What is required :: A complete response lists each line of the data below that includes the word "signal".

Input ::
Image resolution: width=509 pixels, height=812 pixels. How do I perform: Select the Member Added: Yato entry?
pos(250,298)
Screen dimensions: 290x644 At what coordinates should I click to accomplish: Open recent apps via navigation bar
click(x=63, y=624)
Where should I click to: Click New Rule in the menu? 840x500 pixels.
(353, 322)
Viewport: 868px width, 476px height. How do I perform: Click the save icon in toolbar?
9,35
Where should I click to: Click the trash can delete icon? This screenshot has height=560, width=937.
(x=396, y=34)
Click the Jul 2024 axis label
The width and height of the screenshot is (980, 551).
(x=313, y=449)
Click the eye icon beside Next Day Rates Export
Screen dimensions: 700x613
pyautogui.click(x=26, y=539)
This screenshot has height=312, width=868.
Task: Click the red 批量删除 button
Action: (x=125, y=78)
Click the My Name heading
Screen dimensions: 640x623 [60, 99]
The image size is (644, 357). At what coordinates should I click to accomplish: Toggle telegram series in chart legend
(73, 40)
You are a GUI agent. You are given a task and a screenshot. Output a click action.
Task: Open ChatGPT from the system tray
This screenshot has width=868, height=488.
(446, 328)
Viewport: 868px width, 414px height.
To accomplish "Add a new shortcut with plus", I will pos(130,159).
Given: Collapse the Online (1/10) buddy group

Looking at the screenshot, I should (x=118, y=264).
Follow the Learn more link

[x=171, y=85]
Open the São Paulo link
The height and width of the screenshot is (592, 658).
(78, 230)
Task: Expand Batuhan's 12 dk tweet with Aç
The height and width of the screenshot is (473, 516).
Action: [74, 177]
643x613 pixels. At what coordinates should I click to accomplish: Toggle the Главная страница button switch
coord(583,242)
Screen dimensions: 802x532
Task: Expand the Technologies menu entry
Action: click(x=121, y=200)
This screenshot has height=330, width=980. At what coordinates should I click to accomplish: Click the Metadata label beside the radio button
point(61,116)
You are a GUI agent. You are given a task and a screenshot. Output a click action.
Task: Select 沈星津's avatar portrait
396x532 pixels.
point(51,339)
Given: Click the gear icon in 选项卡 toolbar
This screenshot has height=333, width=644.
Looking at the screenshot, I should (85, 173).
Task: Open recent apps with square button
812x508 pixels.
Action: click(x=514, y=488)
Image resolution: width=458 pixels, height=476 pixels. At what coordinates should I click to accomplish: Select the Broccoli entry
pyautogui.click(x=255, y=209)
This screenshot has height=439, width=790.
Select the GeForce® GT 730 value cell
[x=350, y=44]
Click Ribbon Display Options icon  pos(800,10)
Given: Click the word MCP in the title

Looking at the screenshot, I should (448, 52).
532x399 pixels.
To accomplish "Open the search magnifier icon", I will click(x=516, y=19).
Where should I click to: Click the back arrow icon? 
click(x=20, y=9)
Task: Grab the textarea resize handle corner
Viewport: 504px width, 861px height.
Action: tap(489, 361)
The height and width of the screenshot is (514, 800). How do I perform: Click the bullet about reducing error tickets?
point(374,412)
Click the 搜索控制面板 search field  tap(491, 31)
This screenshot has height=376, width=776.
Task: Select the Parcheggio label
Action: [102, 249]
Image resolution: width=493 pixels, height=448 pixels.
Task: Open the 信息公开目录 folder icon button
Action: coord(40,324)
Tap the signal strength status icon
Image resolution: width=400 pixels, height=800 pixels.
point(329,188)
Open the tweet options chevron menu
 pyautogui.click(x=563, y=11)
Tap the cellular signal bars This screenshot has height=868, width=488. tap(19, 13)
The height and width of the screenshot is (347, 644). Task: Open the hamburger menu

Output of the task ::
Tap the signal strength status icon
Tap the cellular signal bars This screenshot has height=868, width=488. tap(19, 13)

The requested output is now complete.